Input data: Begin

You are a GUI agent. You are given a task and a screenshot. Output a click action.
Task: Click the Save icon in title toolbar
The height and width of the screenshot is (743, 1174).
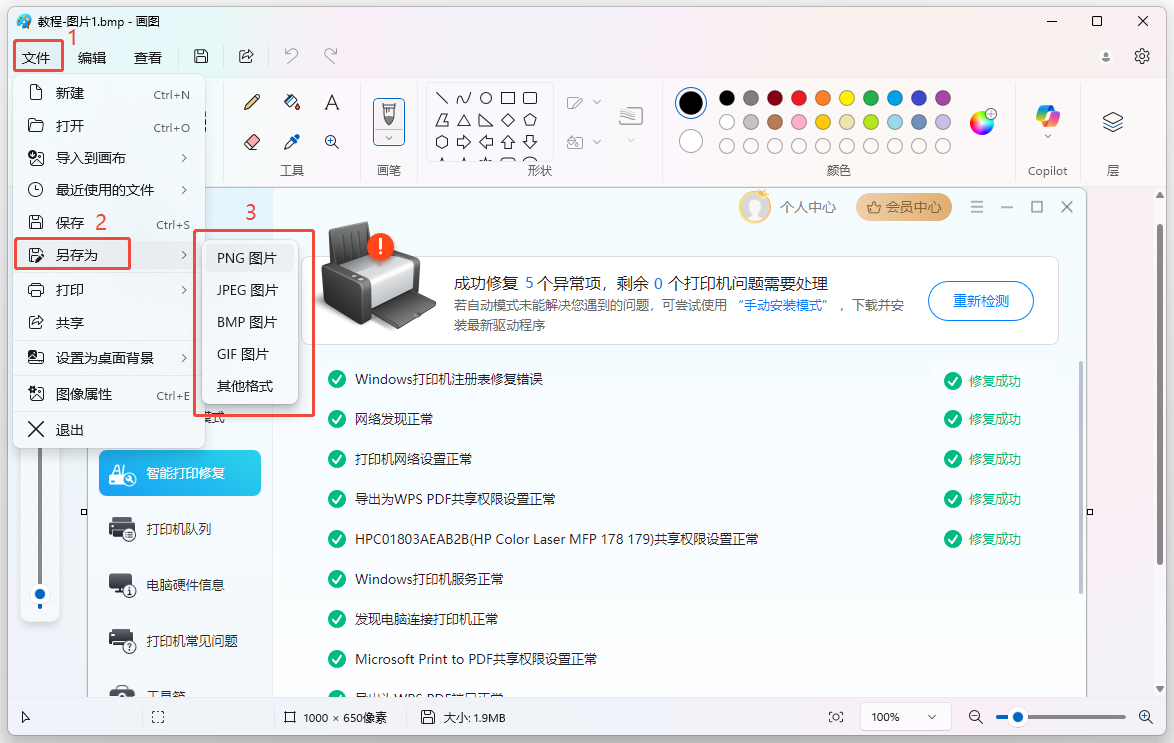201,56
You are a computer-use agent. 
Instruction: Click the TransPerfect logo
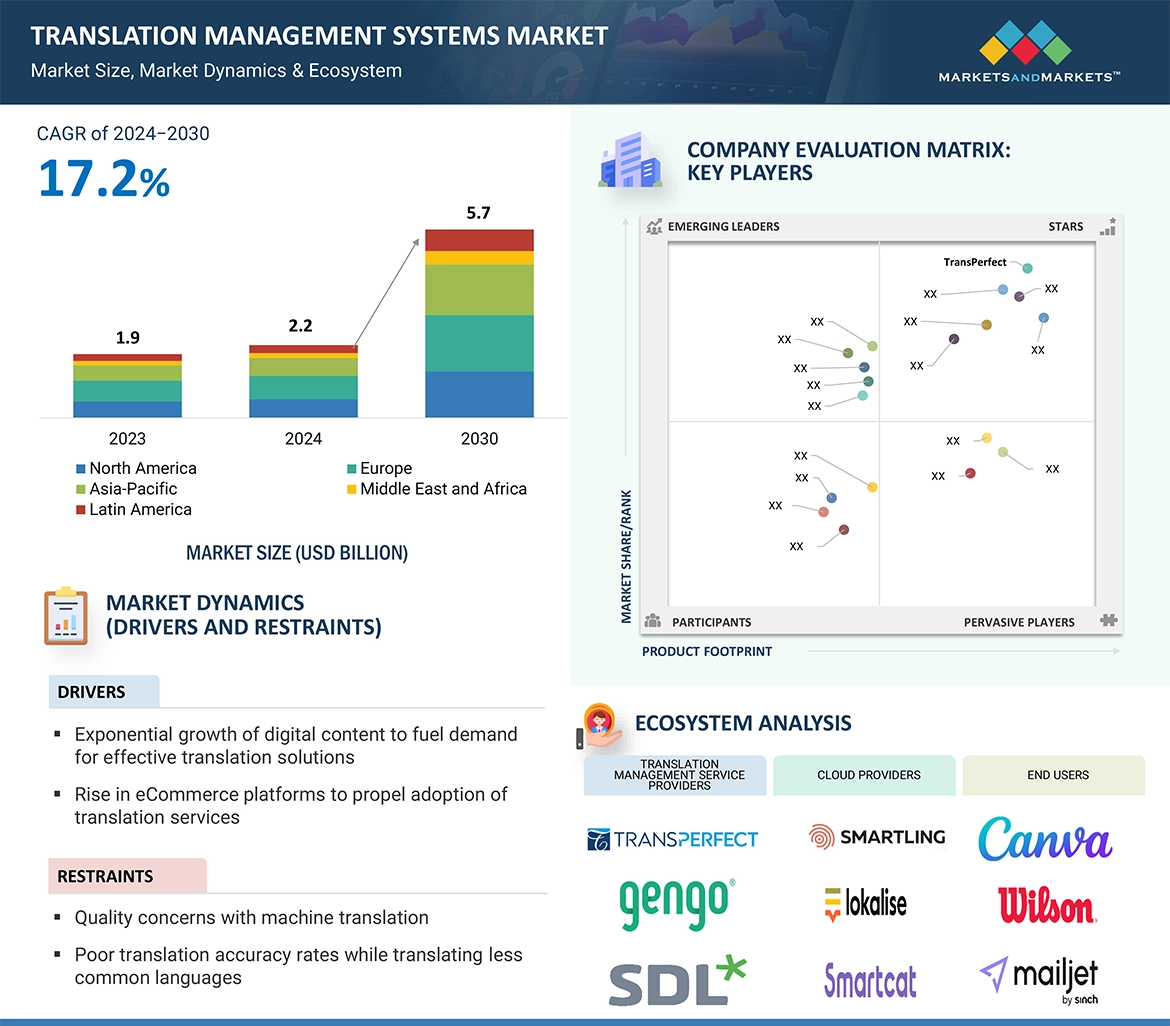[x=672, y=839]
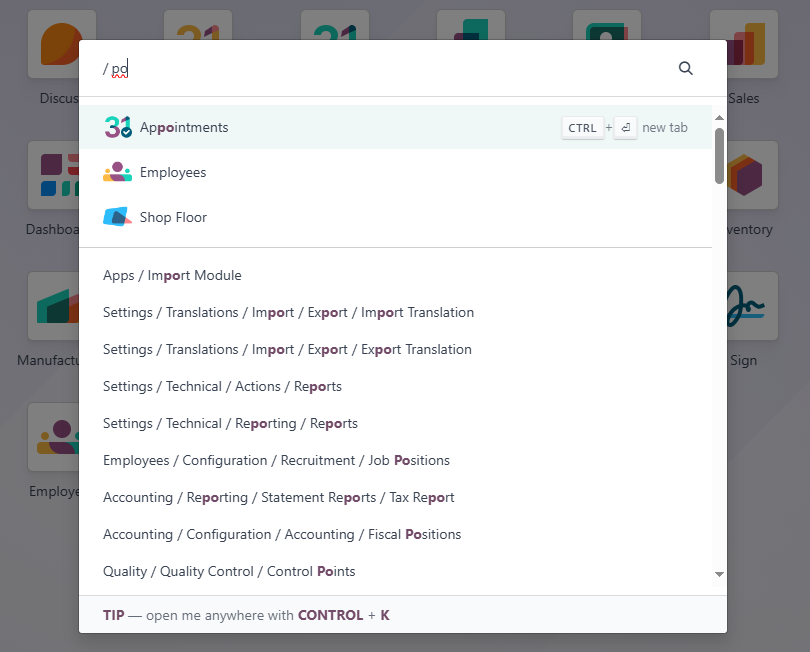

Input data: End

Exercise goal :: Your answer should consist of all lines above that include the string "agent".

Solution ::
You are a GUI agent. You are given a task and a screenshot. Output a click action.
You are a computer-use agent. 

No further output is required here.